▸ Description of the task
Copy each line containing "agent" from the listing below.
◆ ◆ ◆ ◆ ◆
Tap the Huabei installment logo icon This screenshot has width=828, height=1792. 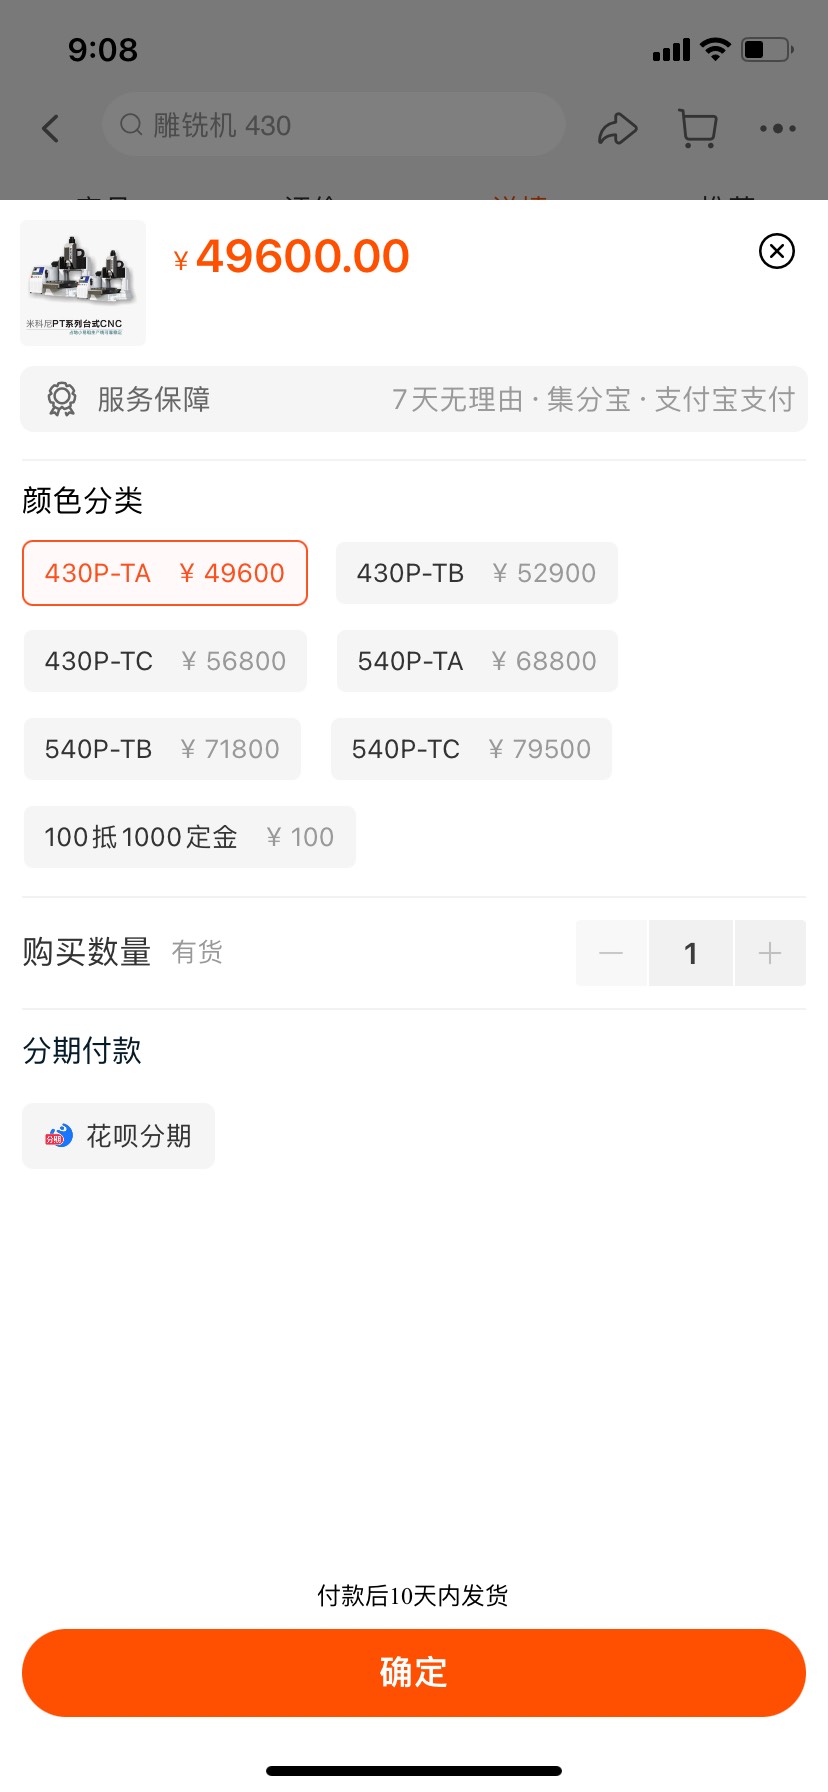[59, 1136]
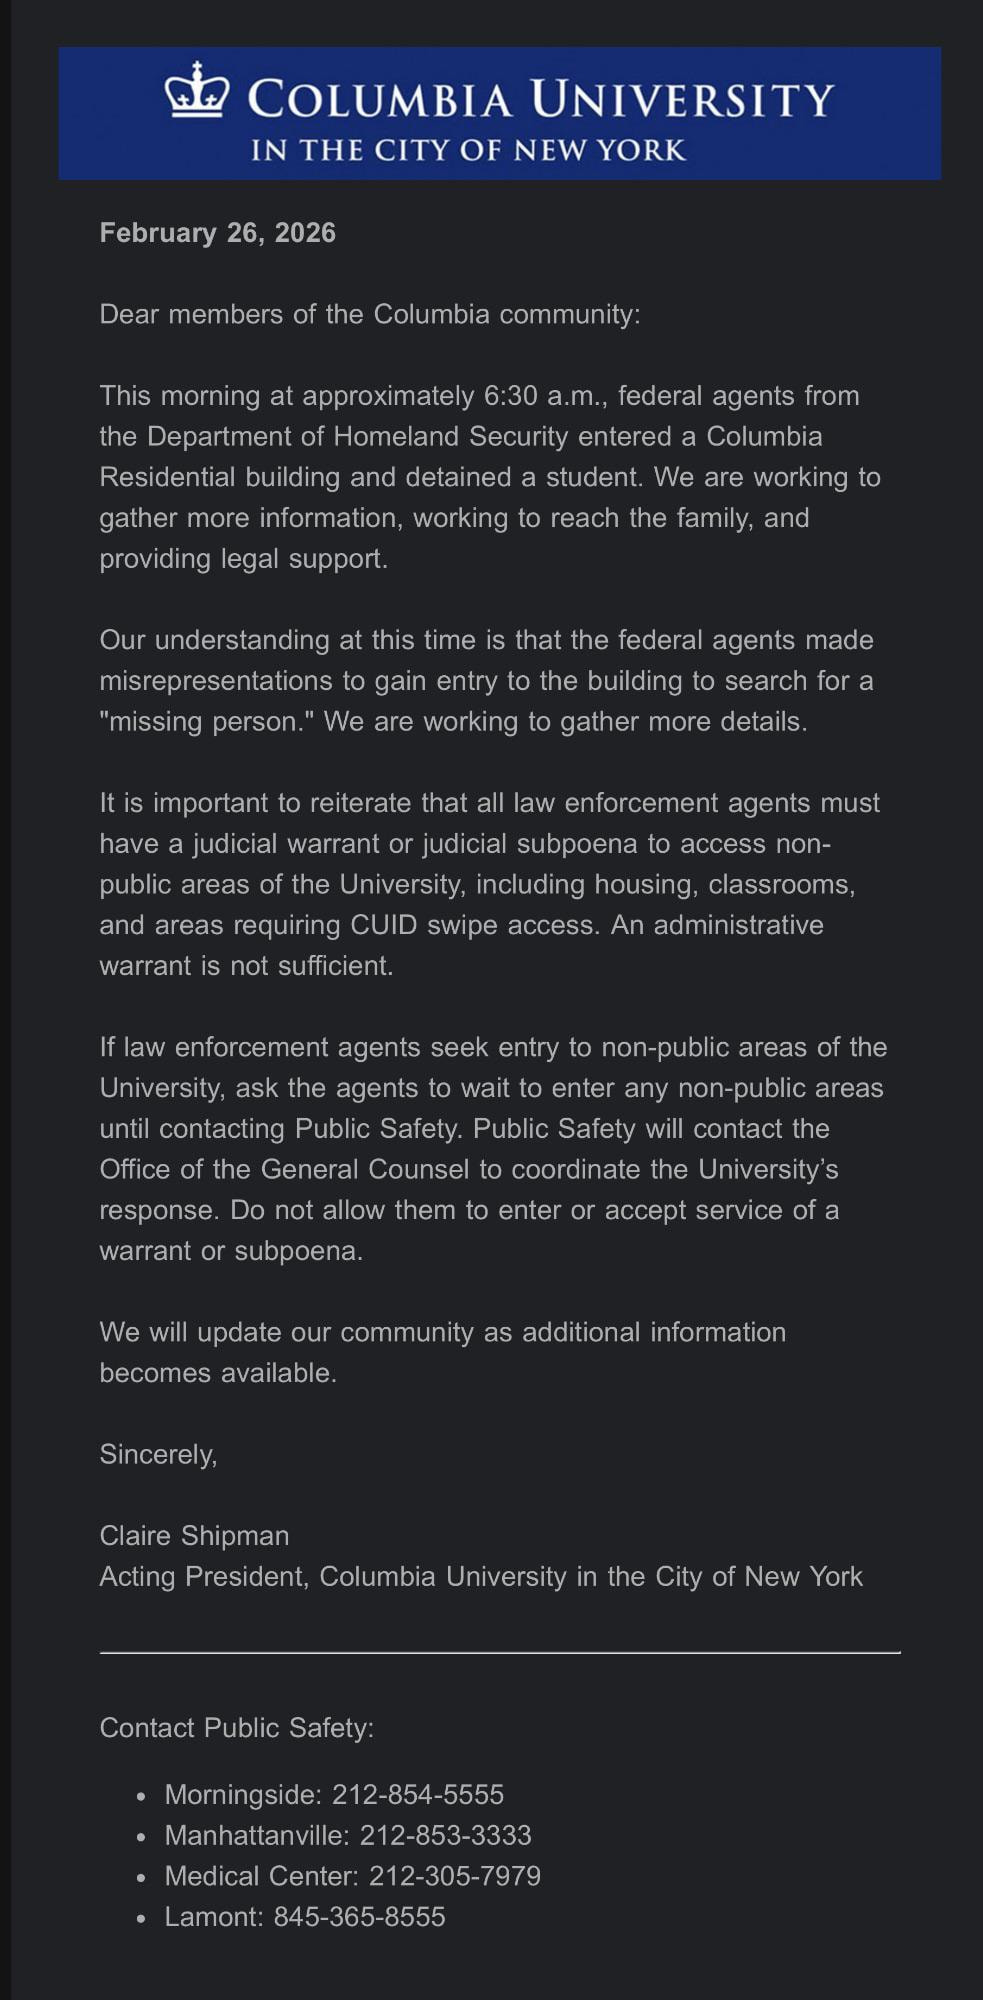Click the "Columbia University" banner title
Screen dimensions: 983x2000
(540, 100)
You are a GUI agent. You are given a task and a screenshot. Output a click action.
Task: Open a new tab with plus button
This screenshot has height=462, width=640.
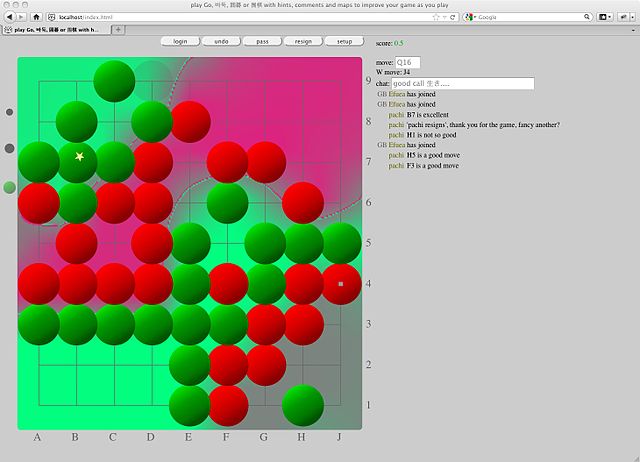(119, 30)
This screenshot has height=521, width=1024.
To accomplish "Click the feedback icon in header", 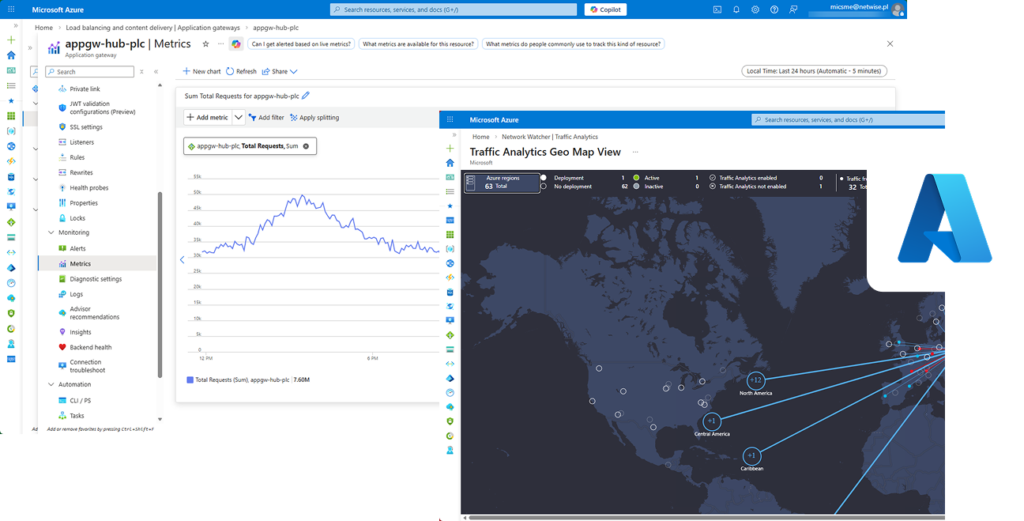I will (792, 9).
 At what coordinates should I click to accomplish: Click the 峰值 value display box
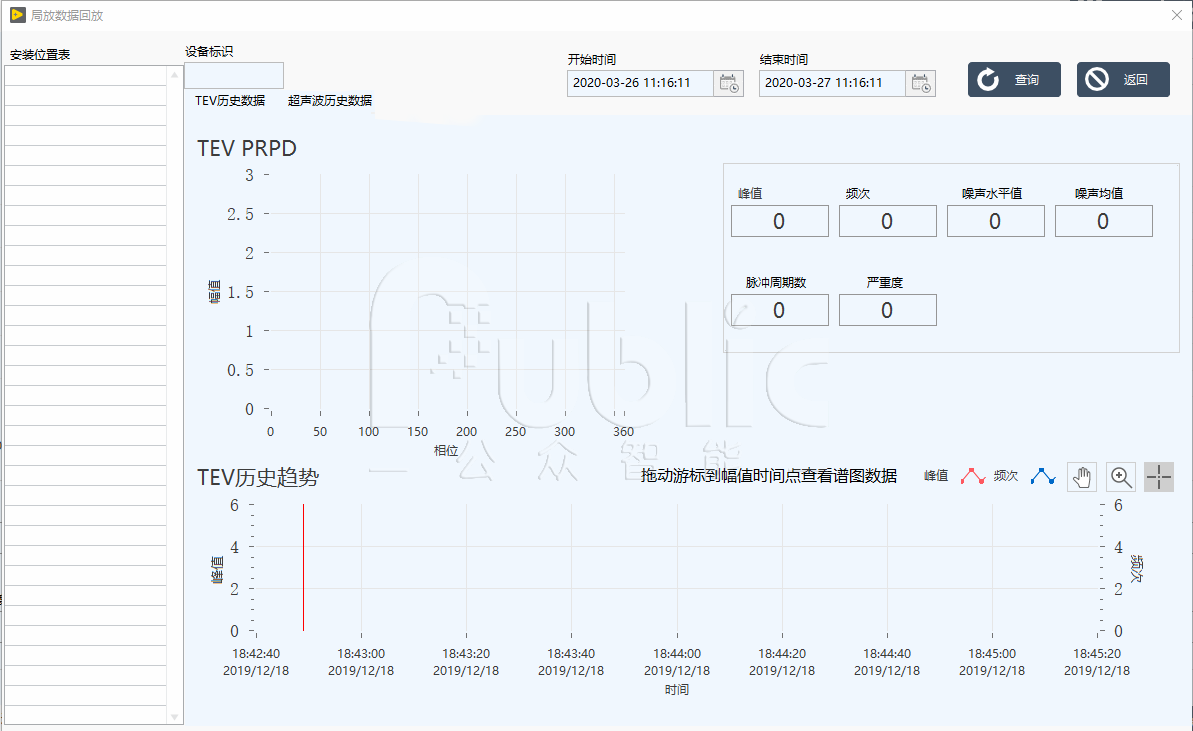779,220
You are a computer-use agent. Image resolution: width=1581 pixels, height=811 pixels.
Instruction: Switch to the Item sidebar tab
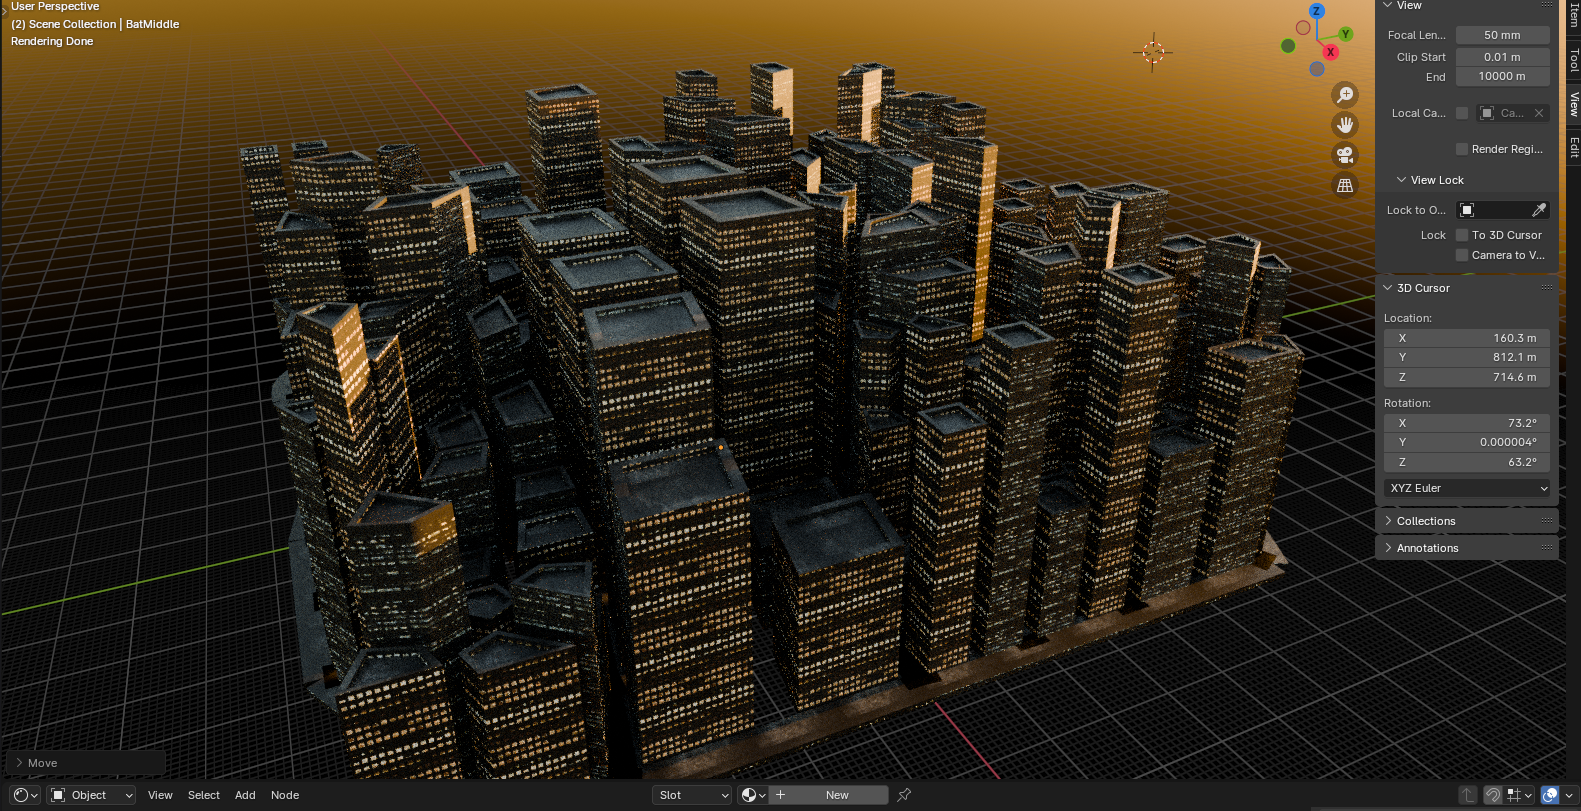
◆ ◆ ◆ ◆ ◆
▸ Task answer
You are a GUI agent. You are given a task and a screenshot. Output a click action.
You are a computer-use agent. Image resolution: width=1581 pixels, height=811 pixels.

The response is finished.